Betzel v. State Farm Lloyds

                                                      United States Court of Appeals
                                                               Fifth Circuit

              IN THE UNITED STATES COURT OF APPEALS
                                                            F I L E D
                                                           February 28, 2007
                      FOR THE FIFTH CIRCUIT             Charles R. Fulbruge III
                                                                Clerk

                           No. 05-10903



                           KURT BETZEL,
                       Plaintiff-Appellant,

                               versus

                        STATE FARM LLOYDS,
                       Defendant-Appellee.
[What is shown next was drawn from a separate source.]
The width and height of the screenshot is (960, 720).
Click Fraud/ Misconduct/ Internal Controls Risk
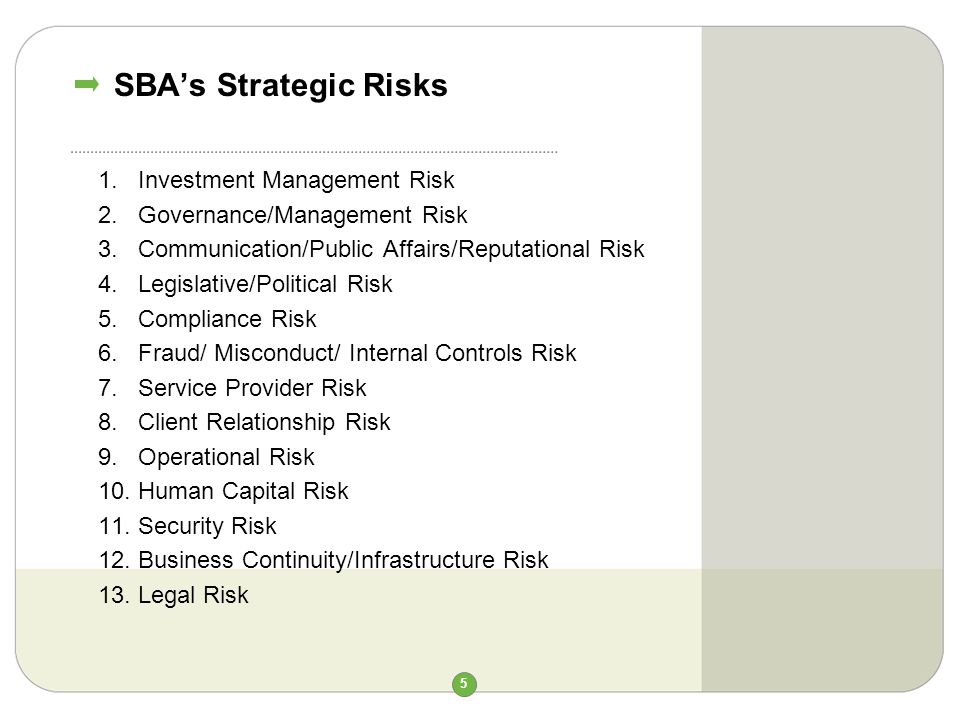click(357, 353)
           Appeal from the United States District Court
         For the Northern District of Texas, Fort Worth




Before HIGGINBOTHAM, DENNIS and CLEMENT, Circuit Judges.

HIGGINBOTHAM, Circuit Judge:

     This is a dispute controlled by Texas law between a homeowner

and his insured over coverage for a mold-damage claim. Kurt Betzel

appeals from a district court order excluding his late-designated

expert witnesses and from a district court order granting State

Farm’s motion for summary judgment.     We reverse and remand.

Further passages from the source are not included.